Rabobank senior analyst Dean Smith said that Spring has proven to be Australia’s season of discontent with prices falling sharply for most soft commodities, including wheat, barley and canola. He said that soft commodity prices have been heavily influenced by continuing concerns over the European debt crisis and the resulting flight to safety by global investors.
“A very significant rainfall event at the end of September dramatically improved crop conditions along the East Coast, either consolidating or improving yields. The majority of the Western Australian winter crop is in superb condition, with some regions being declared ‘best ever’,” Mr Smith said.
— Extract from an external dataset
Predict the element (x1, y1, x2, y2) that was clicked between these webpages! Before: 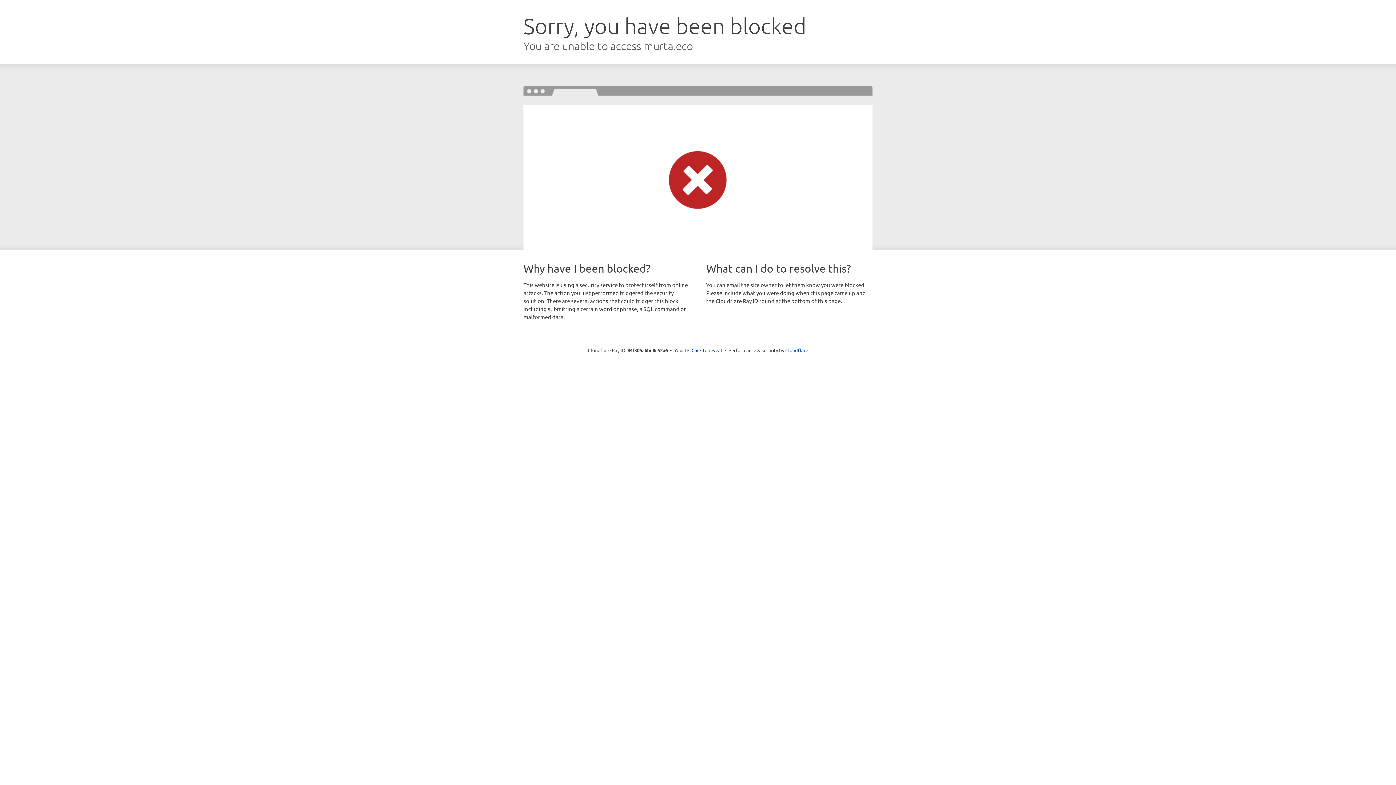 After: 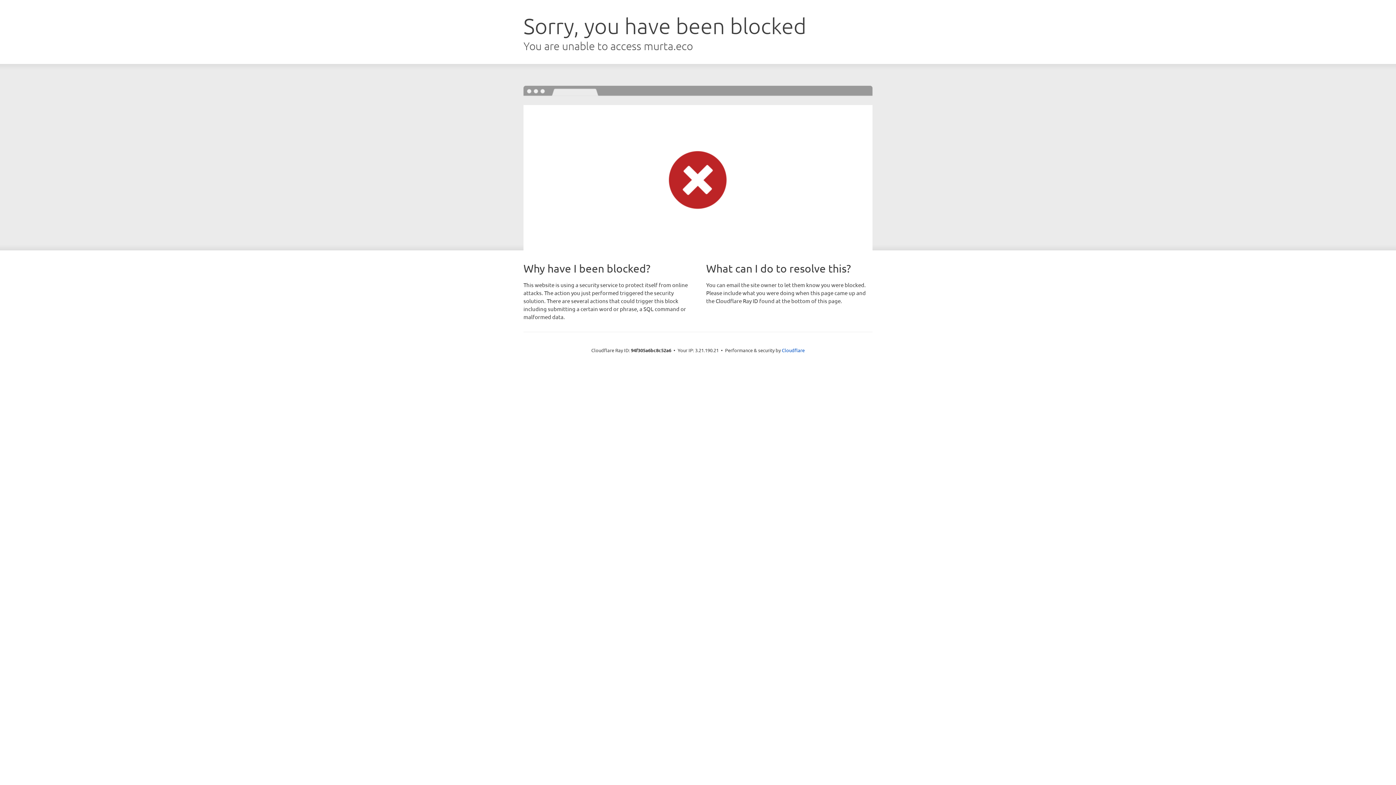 Action: bbox: (691, 346, 722, 353) label: Click to reveal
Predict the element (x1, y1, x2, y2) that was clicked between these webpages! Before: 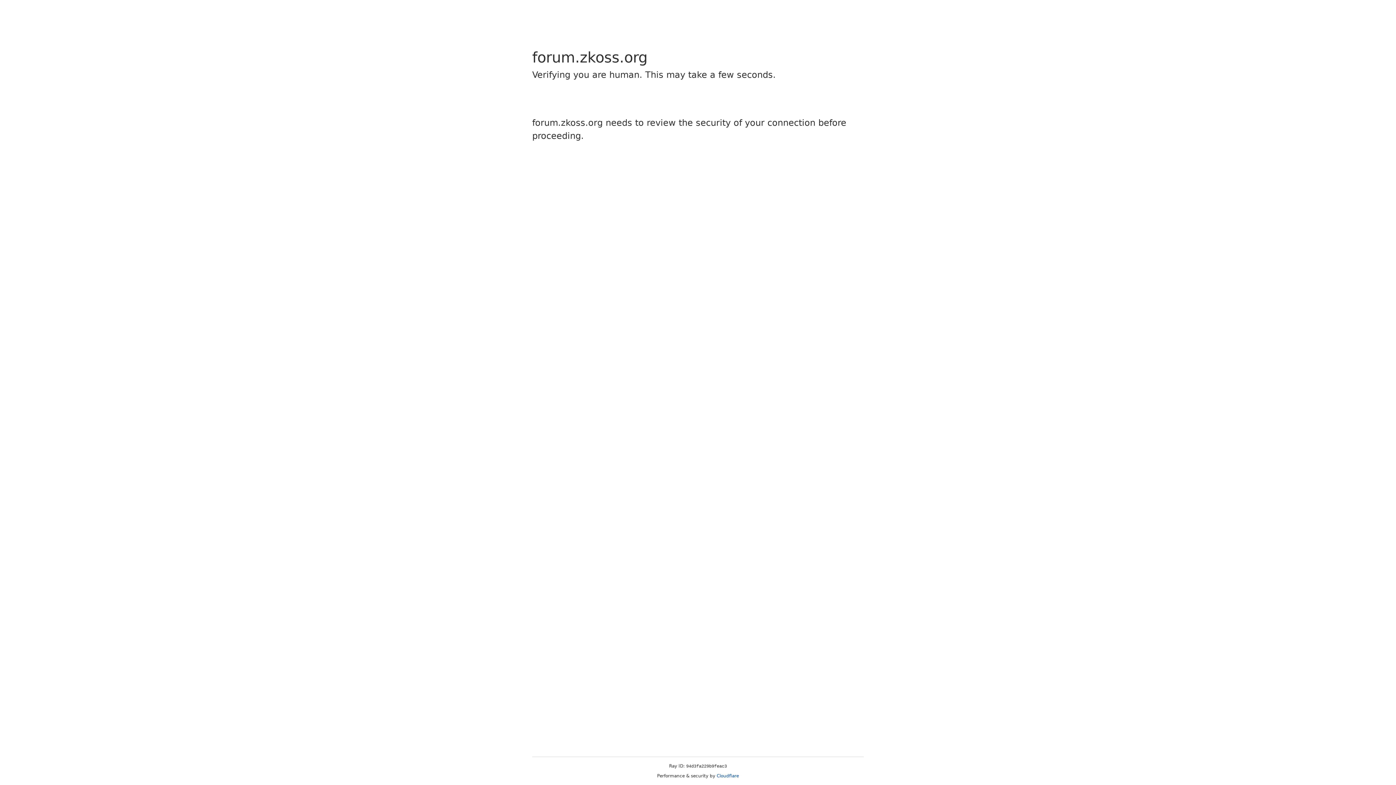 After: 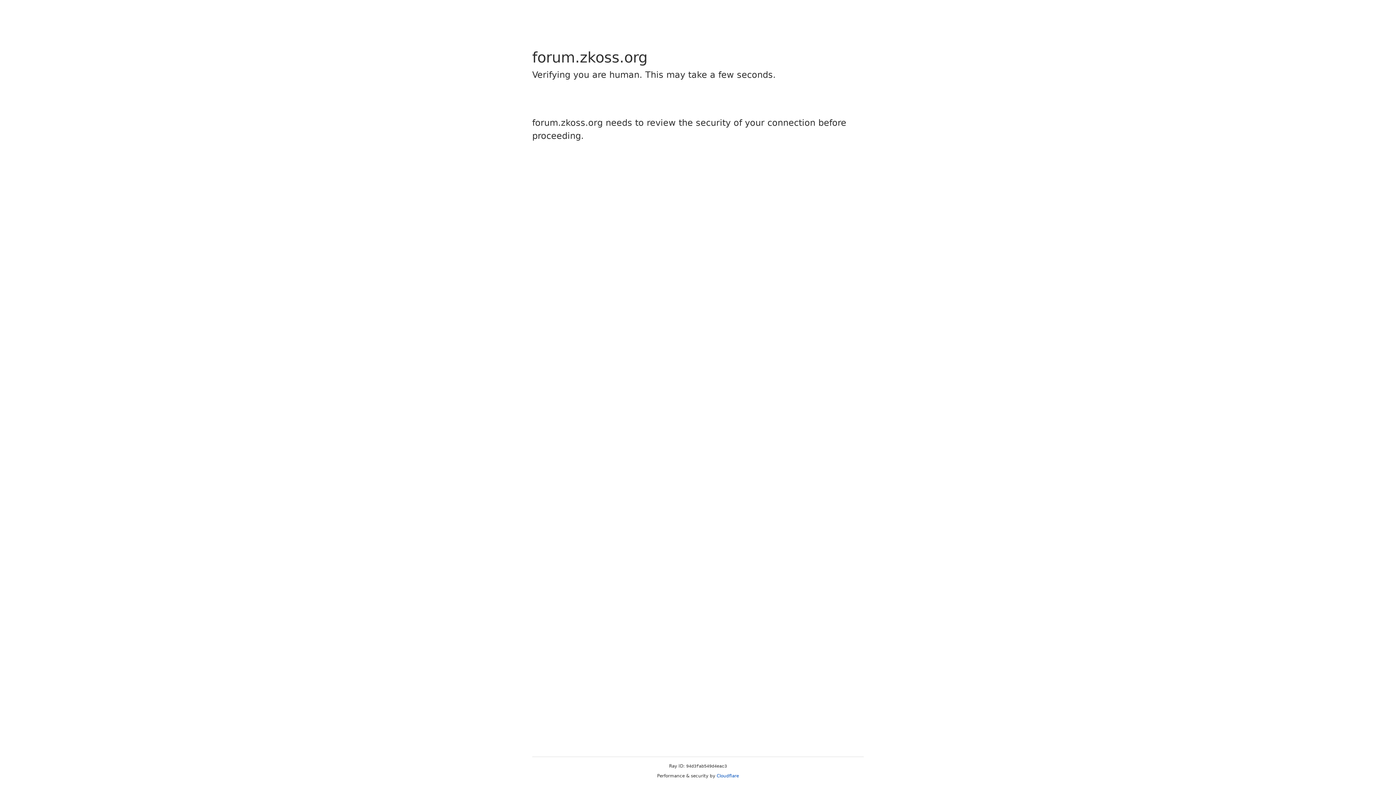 Action: label: Cloudflare bbox: (716, 773, 739, 778)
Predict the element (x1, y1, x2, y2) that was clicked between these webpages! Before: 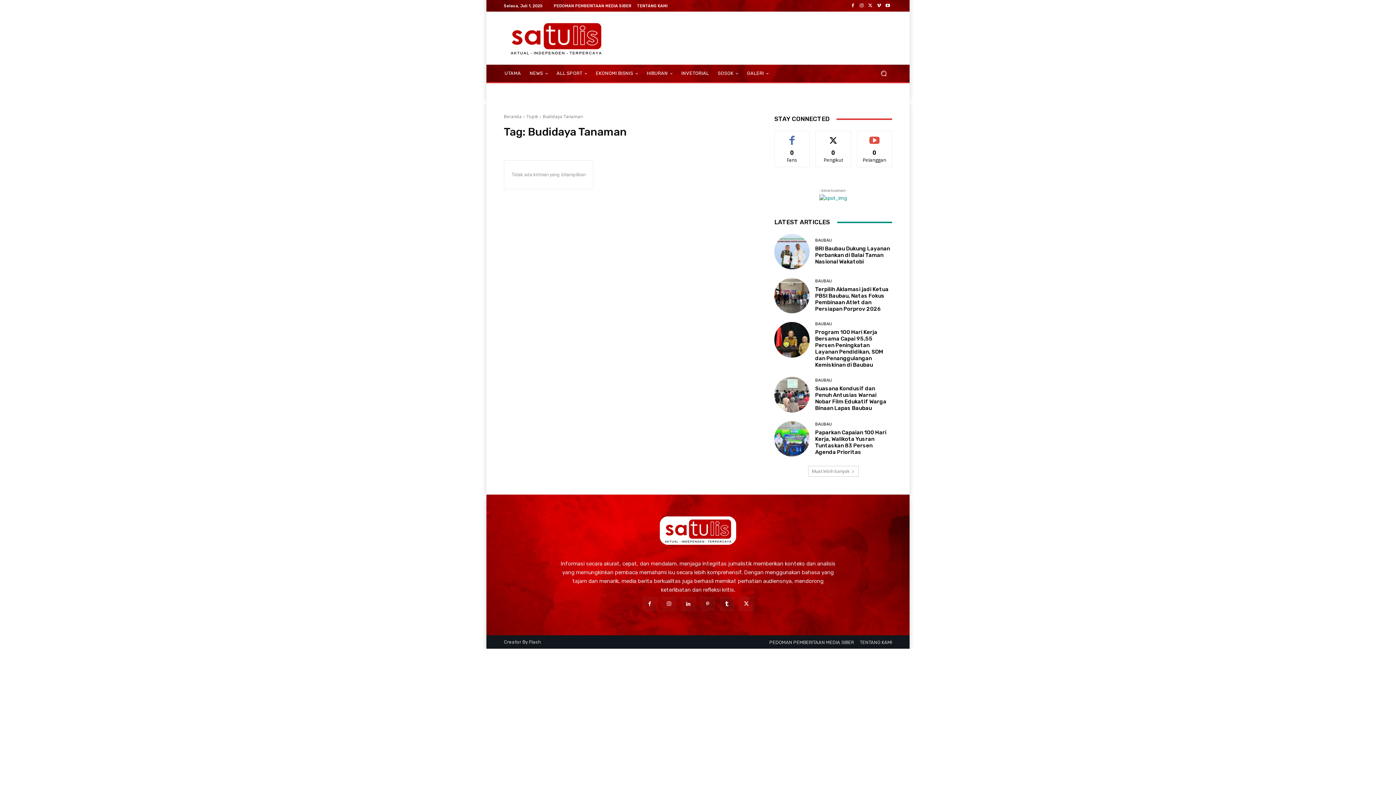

Australian Food News previously reported an earlier prediction by the Australian Bureau of Agricultural and Resource Economics and Science that Australia would see its second largest wheat harvest during 2011-2012.
International grain market picture
Australian wheat exports are “very likely” to exceed 18.3 million tonnes for the 2010/11 season, the latest report says, with exports already having reached 17.1 million tonnes by August 2011. Mr Smith forecasts China to become one of the top export destinations for Australian wheat over the coming six months.
Mr Smith says a key ‘signpost’ to watch out for in international grain markets will be Chinese involvement, with Chinese grain reserves at historically low levels.
“China has traditionally held a very large strategic grain reserve however, with domestic demand exceeding supply in recent years, stocks are very low meaning it is reasonable to suggest that China’s demand for feed grains should provide some real support for grain prices,” Mr Smith says.
“Recent evidence to support this took place in early October when prices for corn fell to six dollars a bushel – China entered the market and purchased close to one million tonnes.”